Re: Staying in scope, talking about occurrences from Thomas Lörtsch on 2023-10-25 (public-rdf-star-wg@w3.org from October 2023)

From: Thomas Lörtsch <tl@rat.io>
Date: Wed, 25 Oct 2023 20:20:50 +0200
To: Niklas Lindström <lindstream@gmail.com>
Cc: RDF-star Working Group <public-rdf-star-wg@w3.org>
Message-Id: <C1FE3558-1DEC-4C88-A23F-114FAC35E552@rat.io>
> On 24. Oct 2023, at 23:47, Niklas Lindström <lindstream@gmail.com> wrote:
> 
> Dear all,
> 
> We must certainly consider our charter and scope. The charter is about:
> 
>> the ability to concisely represent and query statements about statements.
> 
> This is not a new concept, having been with us since RDF 1.0 in 1999
> (when Ora and Ralph were editors). See section 4, "Statements about
> Statements" [1]. Notably, that deprecated (and removed) use of
> rdf:bagID/rdf:aboutEach appears to me as a clear precursor to what
> became named graphs.
> 
> Also, in scope:
> 
>> The scope of this Working Group is to extend the recommendations defining RDF 1.1 and SPARQL 1.1 with the features introduced by RDF-star. More precisely, RDF-star introduces the notion of quoted triple to express statements about statements. The abstract and concrete syntaxes of RDF and SPARQL are extended to support this new feature, as well as their respective semantics.
> 
> And the RDF-star syntax, especially for annotations, appears useful
> for a concise representation of our use cases. But "the notion of a
> quoted triple" does not necessitate the introduction of a new term,
> does it? (If it does, then a rechartering may indeed be asked for...)
> 
> I wonder if this:
> 
>> The Working Group may however reconsider this and proceed differently from the Community Group's proposal.
> 
> and:
> 
>> The Working Group will also consider allowing new features in these recommendations, according to Section 6.3.11.4 of the W3C process, in order to render future evolutions easier.
> 
> does permit for what we're exploring. We must not add unwarranted
> complexity, of course. But I'm trying to not even add the complexity
> that a new, separate kind of term introduces.

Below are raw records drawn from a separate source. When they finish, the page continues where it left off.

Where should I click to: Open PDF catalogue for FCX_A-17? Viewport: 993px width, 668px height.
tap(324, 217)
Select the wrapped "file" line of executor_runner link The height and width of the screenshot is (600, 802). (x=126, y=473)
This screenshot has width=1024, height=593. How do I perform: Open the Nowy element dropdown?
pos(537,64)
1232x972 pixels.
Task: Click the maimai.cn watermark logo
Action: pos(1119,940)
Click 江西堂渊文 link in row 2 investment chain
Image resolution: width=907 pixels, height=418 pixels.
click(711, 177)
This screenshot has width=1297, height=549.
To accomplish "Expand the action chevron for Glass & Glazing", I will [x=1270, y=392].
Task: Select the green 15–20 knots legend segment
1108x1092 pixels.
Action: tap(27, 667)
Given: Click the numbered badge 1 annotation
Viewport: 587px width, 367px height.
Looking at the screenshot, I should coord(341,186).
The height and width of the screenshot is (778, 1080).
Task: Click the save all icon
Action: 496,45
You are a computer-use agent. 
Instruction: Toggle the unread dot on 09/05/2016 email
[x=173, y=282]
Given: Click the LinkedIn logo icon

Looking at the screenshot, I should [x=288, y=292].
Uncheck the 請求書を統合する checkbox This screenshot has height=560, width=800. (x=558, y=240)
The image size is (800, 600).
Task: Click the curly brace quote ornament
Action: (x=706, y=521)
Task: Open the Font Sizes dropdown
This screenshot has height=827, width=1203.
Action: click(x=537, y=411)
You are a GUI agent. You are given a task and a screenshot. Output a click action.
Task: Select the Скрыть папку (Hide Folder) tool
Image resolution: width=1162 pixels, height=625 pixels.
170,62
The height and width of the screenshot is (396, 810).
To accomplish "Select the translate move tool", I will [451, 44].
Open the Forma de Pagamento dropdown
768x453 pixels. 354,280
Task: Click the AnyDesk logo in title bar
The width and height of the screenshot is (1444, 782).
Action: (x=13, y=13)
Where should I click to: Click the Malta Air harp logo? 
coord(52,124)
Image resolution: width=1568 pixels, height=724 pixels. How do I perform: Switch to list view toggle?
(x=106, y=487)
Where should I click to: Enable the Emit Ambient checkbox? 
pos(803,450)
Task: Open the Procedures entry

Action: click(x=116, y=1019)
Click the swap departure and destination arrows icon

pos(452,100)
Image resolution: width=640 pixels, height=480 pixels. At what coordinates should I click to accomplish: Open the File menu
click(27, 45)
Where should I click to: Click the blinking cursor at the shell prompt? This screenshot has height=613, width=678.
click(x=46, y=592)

Some kind of newness will be required to facilitate referentially opaque and unasserted trems/graphs/types. That not only enables slightly exotic Explainable AI applications, but also the quite popular "unasserted assertions" use case (although the latter is better served with referential transparency IMO). If we ignore those however, I agree with you. And that IMO illustrates nicely where the WG already diverges from the charter: not by considering graphs which should make authoring a lot easier and querying a lot more predictable, but by pursuing some very specific semantics.

> I must stress that I do not think graph terms are better than triple
> terms, in one crucial way. They both express the same problem of
> talking about something abstract in the data model ("stepping out of
> the picture", if you will). With named graphs, where the name is the
> "token" of an occurrence, you can talk about that. (As can you with
> old style reification, of course.)

Those mechanisms are different, see below.

> Note: *talking* about an occurrence requires "reifying" it. This is
> why saying "occurrence" isn't precise enough, formally. In fact, even
> RDF 1.2 Concepts state:
> 
>> When an RDF triple is used as the subject or object of a triple, this occurrence of the triple is called a quoted triple.
> 
> Whereas RDF 1.1 Semantics is clear that a reification is a token:
> 
>> Rather, the reification describes the relationship between a token of a triple and the resources that the triple refers to.

It is clear about that, but the choice is deliberate. It could also have chosen to define it as refering to the type, but the use for that was not seen (and still isn’t by most people, as the use cases illustrate)

> (For those academic definitions Thomas alluded to, see e.g. [2].)
> 
> And thus I think *talking about* occurrences of triples and graphs
> (making statements about statements) requires reifying them. (We *use*
> them all the time, that's just RDF.) And reifying graphs is what named
> graphs have been doing in practice all along. (More or less
> indirectly, as these "tokens" of mathematical graphs *are* indirect.
> Pierce may have called them "indices", or perhaps any one of the
> "indexical signs"; I'm not sure.)

I tend to disagree. IIUC a reification really creates an entity of its own, one that refers to a statement (or graph) but neither asserts nor endorses it, but just describes it, and then does something with that reification, eg annotates it. So the relation is indirect and this is what bothers me about reification:
A) it cuts the relation between a statement and "its" annotations
B) this cut makes it not only hard to provide eg provenance information for a statement token but even harder to add qualifying detail - as it is often done in Property Graphs

This cut in RDF reification is deliberate, intended to prevent non-monotonicity, but I think that is over-cautious and is costing us much too much in terms of expressivity. IMO any annotation can be considered as adding detail, and fair game, as long as it does not claim the annotated statement to be outright false.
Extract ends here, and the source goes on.